Hülasa Batı’nın korkusu ve Türkiye’ye karşı olan tavrı yeni bir şey değildir; bilakis, antitürk genetik kültüründe saklıdır.
Bu bakımda Batı cephesinde yeni bir şey yoktur. Türkiye Barış Pınarı Harekatı’nı ne kadar Batı’nın belirlediği uluslararası hukuktan aldığını iddia etse; insancıl haklara ne kadar riayet etse, hatta tertemiz bir Suriye’yi mevcut rejime teslim etse bile, değişecek bir şey yoktur.
Herkes yoluna devam edecek ve Türkiye de devam etmelidir.
Türkiye, bu askeri harekatta ilan ettiği hedeflerden asla sapmamalı, ancak gelecekte Türk-Arap ve Kürt kardeşliğine halel getirebilecek hiç bir davranışa da izin vermemelidir.
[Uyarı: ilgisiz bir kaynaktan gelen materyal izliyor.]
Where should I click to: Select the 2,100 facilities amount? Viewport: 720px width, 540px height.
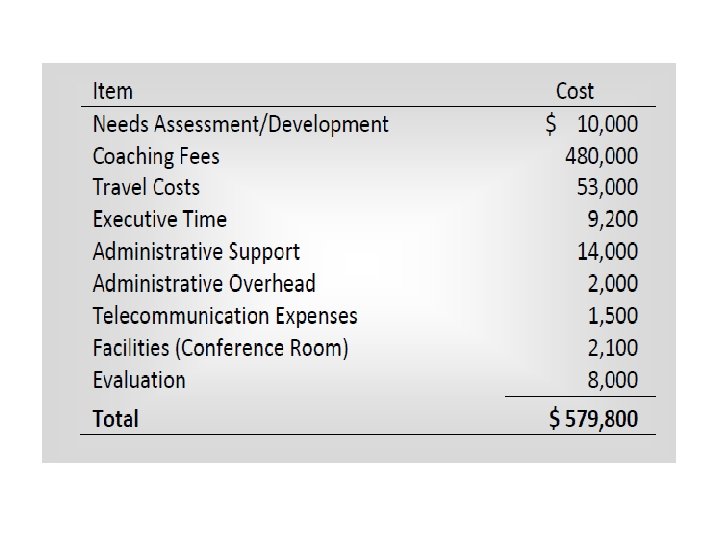[613, 348]
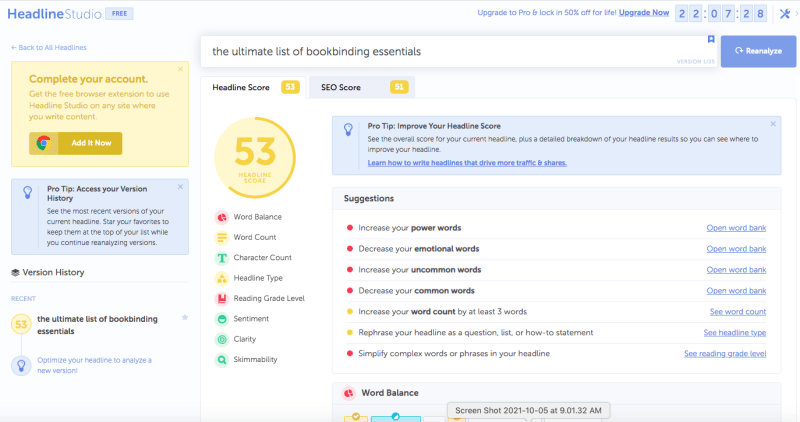800x422 pixels.
Task: Bookmark the headline with the flag icon
Action: pos(711,40)
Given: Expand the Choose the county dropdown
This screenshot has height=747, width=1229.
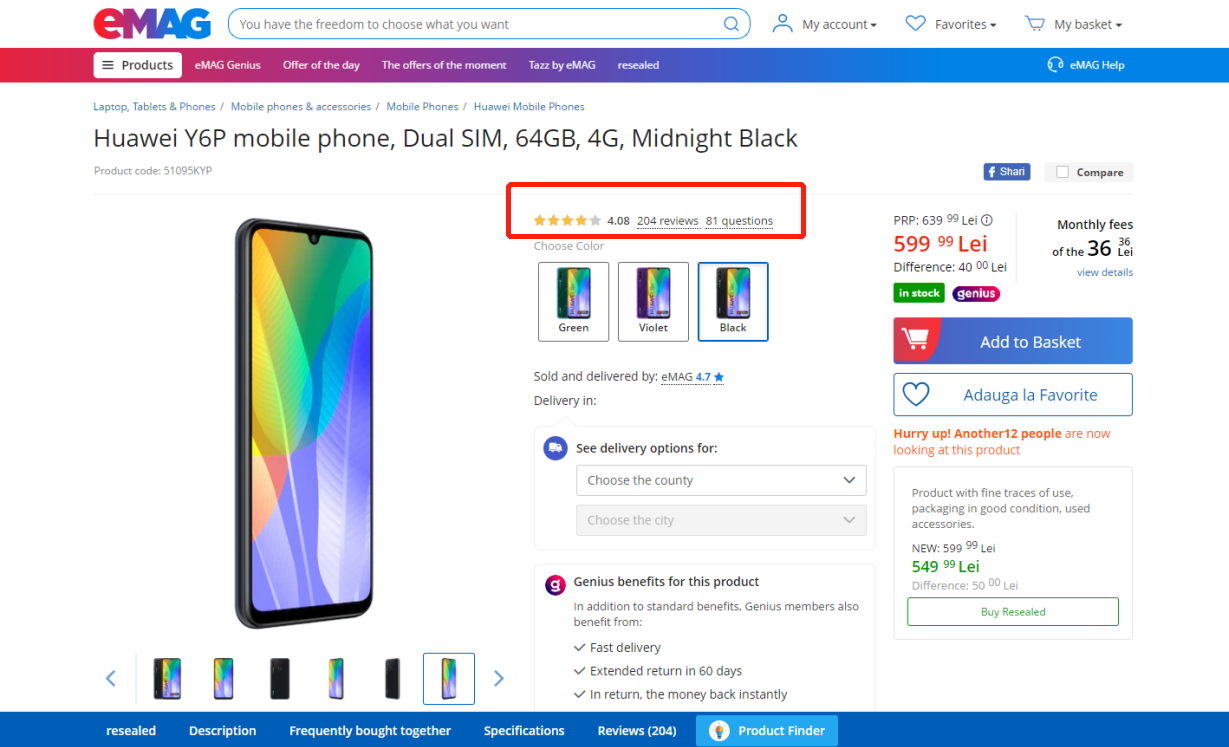Looking at the screenshot, I should point(721,480).
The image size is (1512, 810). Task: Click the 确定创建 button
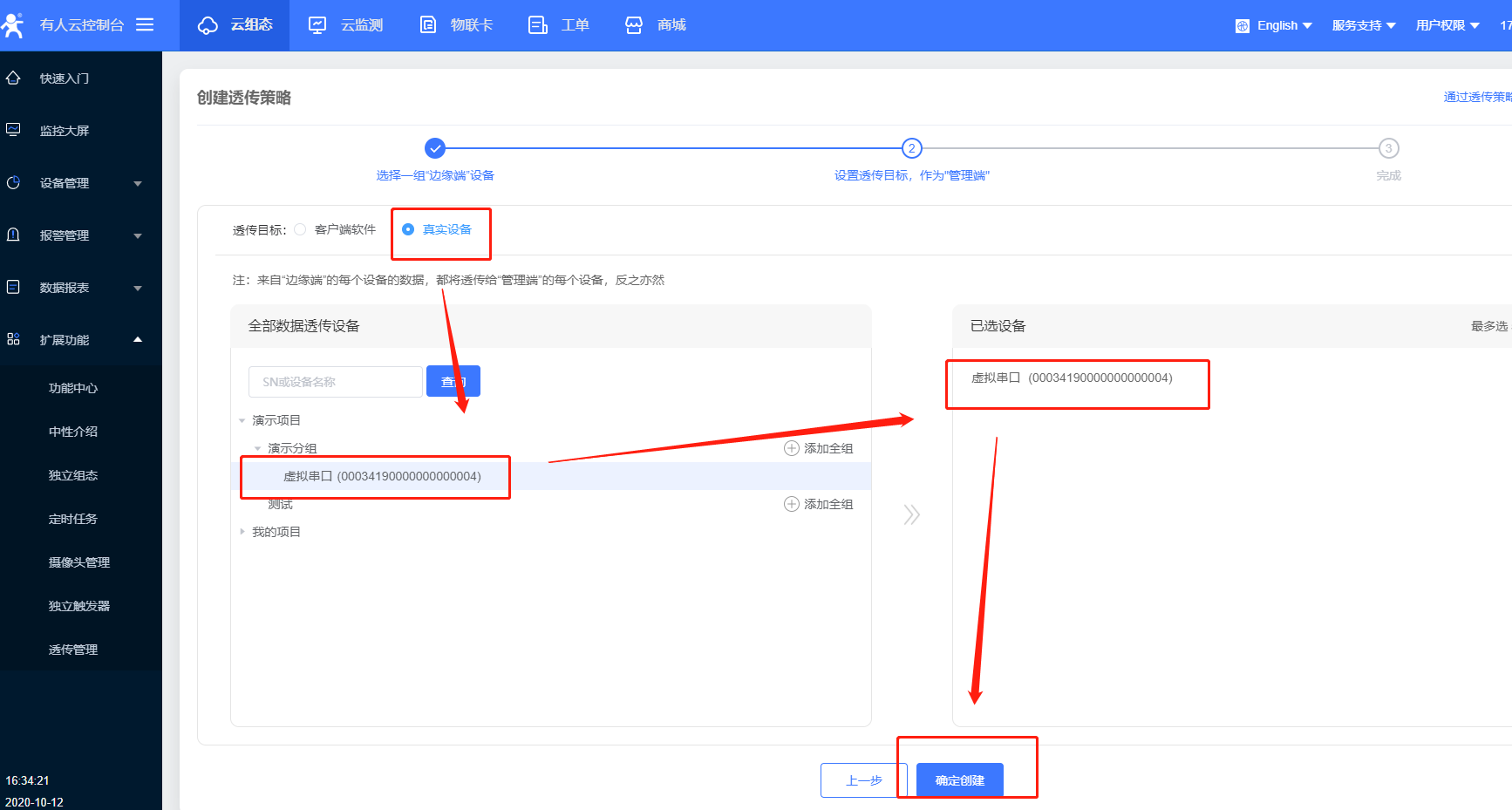point(959,780)
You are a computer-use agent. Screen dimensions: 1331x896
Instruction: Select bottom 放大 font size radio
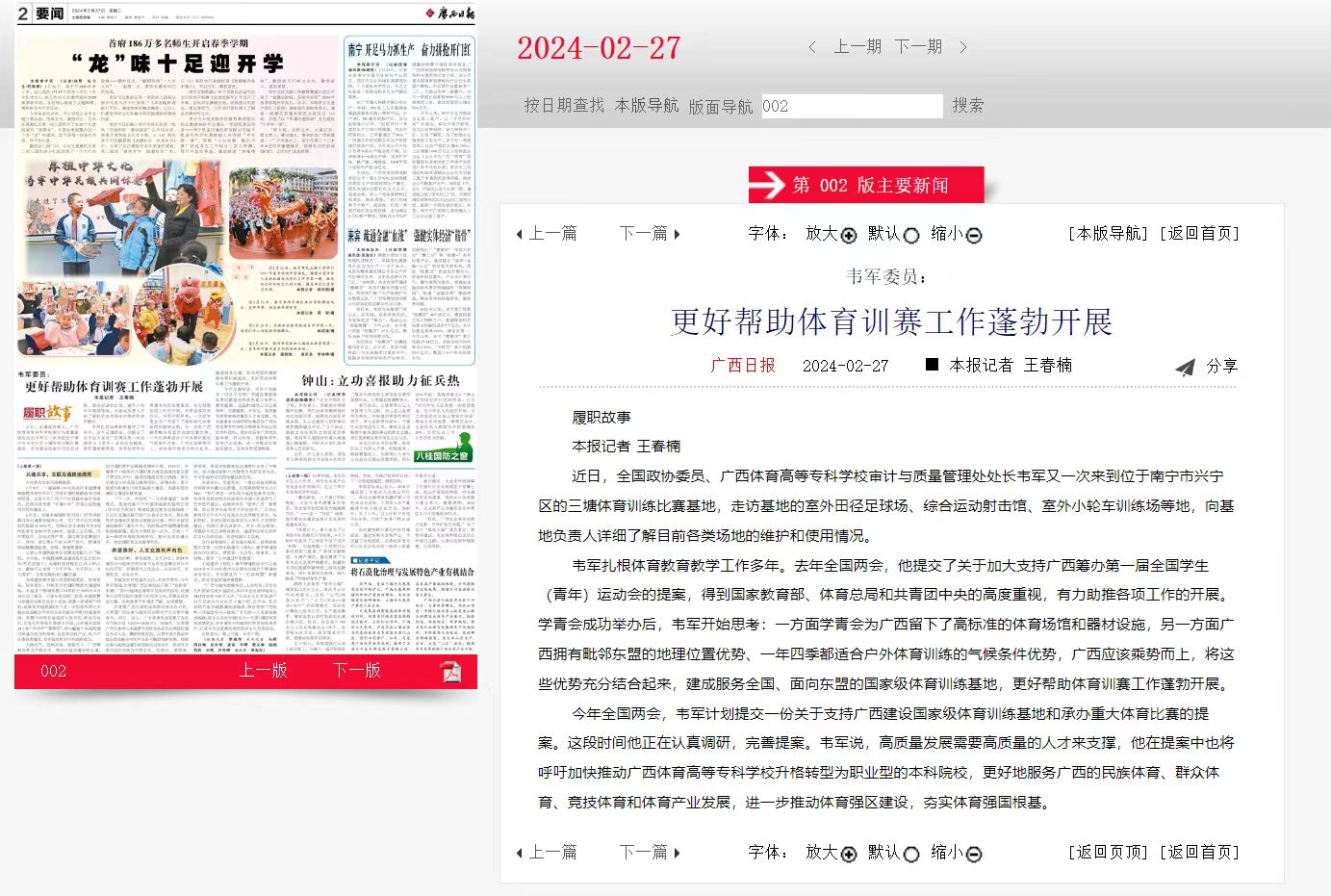(849, 855)
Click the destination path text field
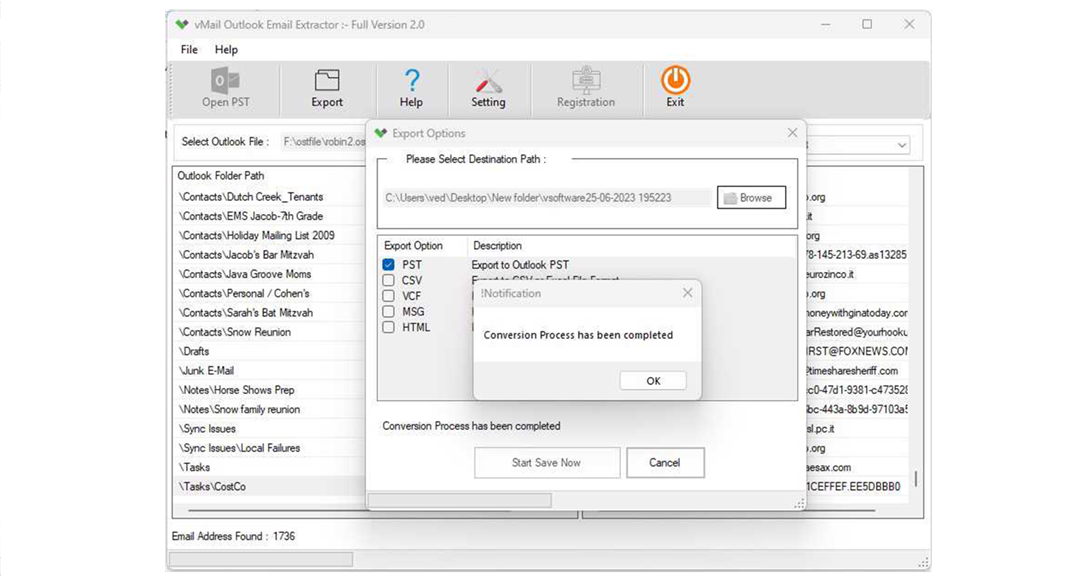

Medya üzerinden yapılan anti veya lehteki propagandalar meselenin özüne tesir etmemelidir. TSK’nın tecrübesi, özellikler Zeytin Dalı ve Fırat Kalkanı harekatları ile elde ettiği kazanımlar, Barış Pınarı Harekatı’nı da başarılı kılacaktır. Ancak, asıl mesele ondan sonra başlayacaktır. Bölgeye yerleştirilecek ve bölgede halihazırda kalan ya da harekattan dolayı başka tarafa göç eden halkın bir kılına bile zarar gelmemesi için azami özen gösterecektir.
Lafı dolandırmadan söyleyelim. Tarihte farklı ordular veya orduyla birlikte hareket eden gruplar ile yapılan müşterek harekatlarda bir çok olumsuzluklar gözlemlenmiştir. İşin sonunda fatura hep ana orduya çıkarılmıştır. Bu yüzden eski adı ÖSÖ olan Suriye Milli Ordusu ile oldukça koordineli devam eden harekata da asla bir halel getirilmemelidir. Zira güvenliğin sağlandığı bölgelerde halk ile ilk temas ve muhtemelen Menbiç civarında rejimin orduları ile ilk karşılaşmayı SMO yapacaktır. Onların yanlış bir girişimi; harekatı, bir tehdidi ortadan kaldırma ve güvenli bölge oluşturma amacından uzaklaştırıp rejimden intikam almaya dönüştürmesi, büyük tehlikeler barındırmaktadır.
Eminim TSK bu riski göze alarak harekata başlamış ve gereken tedbirleri de almıştır. Ama tarih burada zikredemeyeceğim benzeri hadiseler ile doludur. Bu yüzden meselenin bir kere daha burada hatırlatılmasında yarar vardır.